Cette guerre est et a été une guerre contre les enfants. Nous ne disons pas cela à la légère. Nous ne disons pas que c'est un gros titre. Nous le disons sur la base de preuves, sur la base de l'impact disproportionné de cette guerre sur les garçons et les filles. 

Un cessez-le-feu est donc la seule solution. Comme ma Directrice exécutive l'a dit il y a plusieurs mois au Conseil de sécurité, l'assassinat d'enfants à Gaza et la dévastation de Gaza n'apporteront pas la paix aux enfants ou à la région.

Plus d'un million de personnes, dont la plupart ont été déplacées à plusieurs reprises, ont été contraintes de fuir une fois de plus pour se mettre à l'abri.
© UNRWA
Plus d'un million de personnes, dont la plupart ont été déplacées à plusieurs reprises, ont été contraintes de fuir une fois de plus pour se mettre à l'abri.

ONU Info : C'est votre deuxième mission dans la bande de Gaza. Avez-vous vu des signes d'espoir ou quelque chose de différent pendant cette période à Gaza ?

James Elder : C'est mon troisième voyage après avoir été ici en novembre et en mars. J'ai vu le contraire de l'espoir. J'ai vu l'espoir s'éteindre.
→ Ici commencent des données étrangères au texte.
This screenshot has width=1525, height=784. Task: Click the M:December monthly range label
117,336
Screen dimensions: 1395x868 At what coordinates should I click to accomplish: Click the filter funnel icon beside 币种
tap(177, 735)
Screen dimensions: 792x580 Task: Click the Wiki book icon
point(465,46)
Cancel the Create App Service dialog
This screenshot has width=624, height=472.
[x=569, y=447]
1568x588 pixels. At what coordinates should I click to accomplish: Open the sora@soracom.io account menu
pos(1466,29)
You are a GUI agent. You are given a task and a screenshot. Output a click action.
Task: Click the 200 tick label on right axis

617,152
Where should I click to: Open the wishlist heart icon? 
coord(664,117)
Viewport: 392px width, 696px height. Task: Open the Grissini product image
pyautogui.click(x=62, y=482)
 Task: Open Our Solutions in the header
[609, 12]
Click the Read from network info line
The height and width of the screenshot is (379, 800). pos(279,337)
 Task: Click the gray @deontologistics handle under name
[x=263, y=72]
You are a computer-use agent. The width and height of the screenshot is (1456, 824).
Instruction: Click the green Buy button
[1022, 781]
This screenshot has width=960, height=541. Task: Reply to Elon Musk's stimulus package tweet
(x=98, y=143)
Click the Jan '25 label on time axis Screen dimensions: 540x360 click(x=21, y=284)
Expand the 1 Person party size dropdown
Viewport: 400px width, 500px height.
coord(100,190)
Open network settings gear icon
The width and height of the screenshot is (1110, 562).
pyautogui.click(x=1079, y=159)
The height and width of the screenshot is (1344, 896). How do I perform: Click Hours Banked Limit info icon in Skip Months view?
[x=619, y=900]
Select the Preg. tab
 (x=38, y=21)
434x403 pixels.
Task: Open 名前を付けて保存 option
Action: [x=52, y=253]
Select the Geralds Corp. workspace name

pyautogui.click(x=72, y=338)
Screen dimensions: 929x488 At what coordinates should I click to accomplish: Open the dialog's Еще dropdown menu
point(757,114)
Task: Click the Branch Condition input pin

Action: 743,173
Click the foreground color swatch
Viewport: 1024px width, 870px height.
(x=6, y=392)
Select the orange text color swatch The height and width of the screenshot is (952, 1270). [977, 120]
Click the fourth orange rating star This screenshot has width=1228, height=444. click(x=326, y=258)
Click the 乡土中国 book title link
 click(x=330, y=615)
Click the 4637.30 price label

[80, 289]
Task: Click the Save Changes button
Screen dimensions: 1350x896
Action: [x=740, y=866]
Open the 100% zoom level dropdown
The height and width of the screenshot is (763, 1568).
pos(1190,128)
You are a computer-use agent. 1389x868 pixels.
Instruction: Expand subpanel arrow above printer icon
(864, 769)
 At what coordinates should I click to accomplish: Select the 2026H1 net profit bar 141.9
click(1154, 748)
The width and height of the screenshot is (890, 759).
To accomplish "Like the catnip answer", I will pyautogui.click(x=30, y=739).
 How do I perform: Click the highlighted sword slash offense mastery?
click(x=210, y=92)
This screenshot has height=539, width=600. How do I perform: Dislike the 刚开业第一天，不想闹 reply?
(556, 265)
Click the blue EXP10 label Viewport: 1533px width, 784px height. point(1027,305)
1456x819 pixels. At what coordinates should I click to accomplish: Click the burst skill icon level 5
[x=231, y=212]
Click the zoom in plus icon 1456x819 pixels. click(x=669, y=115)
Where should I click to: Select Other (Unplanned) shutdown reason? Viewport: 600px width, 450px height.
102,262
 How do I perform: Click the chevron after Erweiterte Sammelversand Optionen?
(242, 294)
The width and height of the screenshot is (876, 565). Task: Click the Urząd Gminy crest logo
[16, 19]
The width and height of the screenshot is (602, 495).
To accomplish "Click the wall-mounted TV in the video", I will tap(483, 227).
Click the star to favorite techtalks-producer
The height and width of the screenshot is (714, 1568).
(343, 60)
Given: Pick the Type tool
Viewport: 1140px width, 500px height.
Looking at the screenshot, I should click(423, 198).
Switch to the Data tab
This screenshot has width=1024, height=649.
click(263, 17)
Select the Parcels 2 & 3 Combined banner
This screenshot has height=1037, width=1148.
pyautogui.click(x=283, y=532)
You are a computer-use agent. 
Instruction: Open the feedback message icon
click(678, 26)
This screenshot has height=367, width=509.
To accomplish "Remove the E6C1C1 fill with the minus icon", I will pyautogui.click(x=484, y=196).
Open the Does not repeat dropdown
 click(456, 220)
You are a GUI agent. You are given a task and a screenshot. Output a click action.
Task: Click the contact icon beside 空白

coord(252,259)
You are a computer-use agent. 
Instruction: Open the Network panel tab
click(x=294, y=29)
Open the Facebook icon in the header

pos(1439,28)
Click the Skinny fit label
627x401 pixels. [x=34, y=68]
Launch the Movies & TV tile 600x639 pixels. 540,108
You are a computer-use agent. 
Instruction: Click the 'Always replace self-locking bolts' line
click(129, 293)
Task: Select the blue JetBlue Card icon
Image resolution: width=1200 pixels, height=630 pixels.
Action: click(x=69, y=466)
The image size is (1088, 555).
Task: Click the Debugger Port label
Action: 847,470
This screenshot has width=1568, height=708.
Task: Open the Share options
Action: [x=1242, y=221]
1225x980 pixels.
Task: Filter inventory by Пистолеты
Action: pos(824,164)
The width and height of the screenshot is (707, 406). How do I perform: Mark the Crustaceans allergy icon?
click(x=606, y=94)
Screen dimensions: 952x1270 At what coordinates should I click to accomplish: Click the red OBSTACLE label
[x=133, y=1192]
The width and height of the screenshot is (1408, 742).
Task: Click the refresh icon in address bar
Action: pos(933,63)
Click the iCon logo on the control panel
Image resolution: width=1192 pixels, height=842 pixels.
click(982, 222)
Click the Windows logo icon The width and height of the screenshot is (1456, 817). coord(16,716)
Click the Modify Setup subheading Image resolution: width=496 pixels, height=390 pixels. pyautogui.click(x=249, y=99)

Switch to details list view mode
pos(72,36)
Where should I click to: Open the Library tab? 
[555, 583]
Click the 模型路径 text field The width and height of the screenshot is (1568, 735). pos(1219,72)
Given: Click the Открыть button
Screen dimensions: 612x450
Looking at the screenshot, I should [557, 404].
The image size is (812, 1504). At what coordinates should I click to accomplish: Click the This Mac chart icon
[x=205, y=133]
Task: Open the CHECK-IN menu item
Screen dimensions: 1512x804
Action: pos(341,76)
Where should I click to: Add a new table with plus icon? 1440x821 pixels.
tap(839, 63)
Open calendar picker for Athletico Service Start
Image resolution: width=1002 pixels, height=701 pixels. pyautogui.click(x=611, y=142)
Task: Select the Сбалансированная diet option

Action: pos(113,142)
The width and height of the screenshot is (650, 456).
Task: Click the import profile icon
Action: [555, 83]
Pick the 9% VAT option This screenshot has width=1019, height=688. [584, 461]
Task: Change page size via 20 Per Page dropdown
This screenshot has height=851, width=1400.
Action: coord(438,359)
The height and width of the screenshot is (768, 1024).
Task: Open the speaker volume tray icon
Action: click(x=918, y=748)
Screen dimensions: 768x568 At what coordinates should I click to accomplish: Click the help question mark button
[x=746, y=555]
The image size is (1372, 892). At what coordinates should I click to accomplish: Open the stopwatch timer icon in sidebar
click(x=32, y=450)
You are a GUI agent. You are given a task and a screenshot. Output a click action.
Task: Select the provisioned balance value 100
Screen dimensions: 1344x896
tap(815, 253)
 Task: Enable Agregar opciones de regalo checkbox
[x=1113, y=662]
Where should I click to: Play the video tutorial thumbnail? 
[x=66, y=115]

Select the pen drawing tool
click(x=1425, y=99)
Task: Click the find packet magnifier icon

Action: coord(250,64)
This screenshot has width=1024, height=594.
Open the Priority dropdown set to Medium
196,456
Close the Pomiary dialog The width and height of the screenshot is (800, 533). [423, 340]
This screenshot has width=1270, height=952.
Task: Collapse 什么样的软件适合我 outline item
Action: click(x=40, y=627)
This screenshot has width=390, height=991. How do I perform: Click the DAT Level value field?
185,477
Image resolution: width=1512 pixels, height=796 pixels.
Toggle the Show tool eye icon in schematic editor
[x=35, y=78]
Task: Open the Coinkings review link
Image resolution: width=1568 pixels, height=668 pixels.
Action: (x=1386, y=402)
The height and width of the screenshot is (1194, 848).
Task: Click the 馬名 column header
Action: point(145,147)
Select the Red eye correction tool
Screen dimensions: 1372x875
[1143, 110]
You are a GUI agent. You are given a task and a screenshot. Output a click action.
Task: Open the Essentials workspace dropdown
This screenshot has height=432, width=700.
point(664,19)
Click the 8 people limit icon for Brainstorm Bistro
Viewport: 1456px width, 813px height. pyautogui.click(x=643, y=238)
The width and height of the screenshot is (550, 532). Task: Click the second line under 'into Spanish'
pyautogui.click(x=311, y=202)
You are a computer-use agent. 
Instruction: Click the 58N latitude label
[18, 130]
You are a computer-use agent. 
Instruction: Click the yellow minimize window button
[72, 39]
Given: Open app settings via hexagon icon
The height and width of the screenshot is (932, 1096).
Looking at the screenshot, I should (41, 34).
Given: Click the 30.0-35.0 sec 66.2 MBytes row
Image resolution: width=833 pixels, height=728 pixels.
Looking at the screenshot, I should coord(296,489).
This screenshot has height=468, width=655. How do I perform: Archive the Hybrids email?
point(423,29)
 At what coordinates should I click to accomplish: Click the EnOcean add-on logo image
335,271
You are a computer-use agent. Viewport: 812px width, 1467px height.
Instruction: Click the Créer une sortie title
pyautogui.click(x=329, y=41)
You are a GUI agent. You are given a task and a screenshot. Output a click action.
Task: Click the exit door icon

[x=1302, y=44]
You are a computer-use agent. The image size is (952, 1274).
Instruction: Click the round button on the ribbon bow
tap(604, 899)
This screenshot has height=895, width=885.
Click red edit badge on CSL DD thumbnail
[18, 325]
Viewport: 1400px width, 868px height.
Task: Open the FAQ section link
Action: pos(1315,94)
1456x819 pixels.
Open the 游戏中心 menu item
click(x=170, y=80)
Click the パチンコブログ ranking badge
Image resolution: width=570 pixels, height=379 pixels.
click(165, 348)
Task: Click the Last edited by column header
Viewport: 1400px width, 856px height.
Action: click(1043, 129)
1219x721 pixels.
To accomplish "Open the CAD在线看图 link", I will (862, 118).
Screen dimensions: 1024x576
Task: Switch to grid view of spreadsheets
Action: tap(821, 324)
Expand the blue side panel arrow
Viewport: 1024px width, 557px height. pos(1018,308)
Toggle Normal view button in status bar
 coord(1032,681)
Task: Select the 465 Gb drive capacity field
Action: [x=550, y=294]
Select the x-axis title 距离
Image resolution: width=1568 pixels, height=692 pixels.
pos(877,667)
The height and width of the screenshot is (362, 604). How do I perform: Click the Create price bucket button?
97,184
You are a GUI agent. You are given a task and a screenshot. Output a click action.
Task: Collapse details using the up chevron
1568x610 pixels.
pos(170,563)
J'ai vu l'espoir renaître avec la résolution du Conseil de sécurité en mars, et je l'ai senti dans l'air. J'ai parlé aux gens et le sentiment que la guerre allait peut-être prendre fin était un sentiment et une sensation extraordinaires.

Puis, ce sentiment a été littéralement anéanti par les bombardements. Il y a donc un mélange de personnes. 

Il y a ceux qui me disent que tout ce qui leur reste, c'est l'espoir, après que leur maison a été détruite, que leur mari et leurs enfants ont été tués, alors qu'ils ne peuvent plus nourrir régulièrement leurs autres enfants et qu'ils ont perdu leur emploi.

D'autres me disent qu'il y a eu tellement de résolutions du Conseil de sécurité qu’ils en ont perdu le compte, avec encore plus d'effroi et de déchirement. D'autres encore, comme plus d'une poignée de jeunes, me disent qu'ils espèrent qu'un missile s'abattra sur leur tente et mettra fin à tout cela.

C'est l'état psychologique périlleux dans lequel se trouvent les gens en ce moment. 

Nous ne pouvons pas laisser le monde se détourner. Nous ne pouvons pas permettre la normalisation de cette situation. 

Il n'y a rien de normal dans cette crise de malnutrition. Les bombardements incessants et toutes les horreurs que je vois dans les hôpitaux n'ont rien de normal. Il n'y a certainement rien de normal à ce que des enfants et leurs familles vivent dans un état de peur permanent.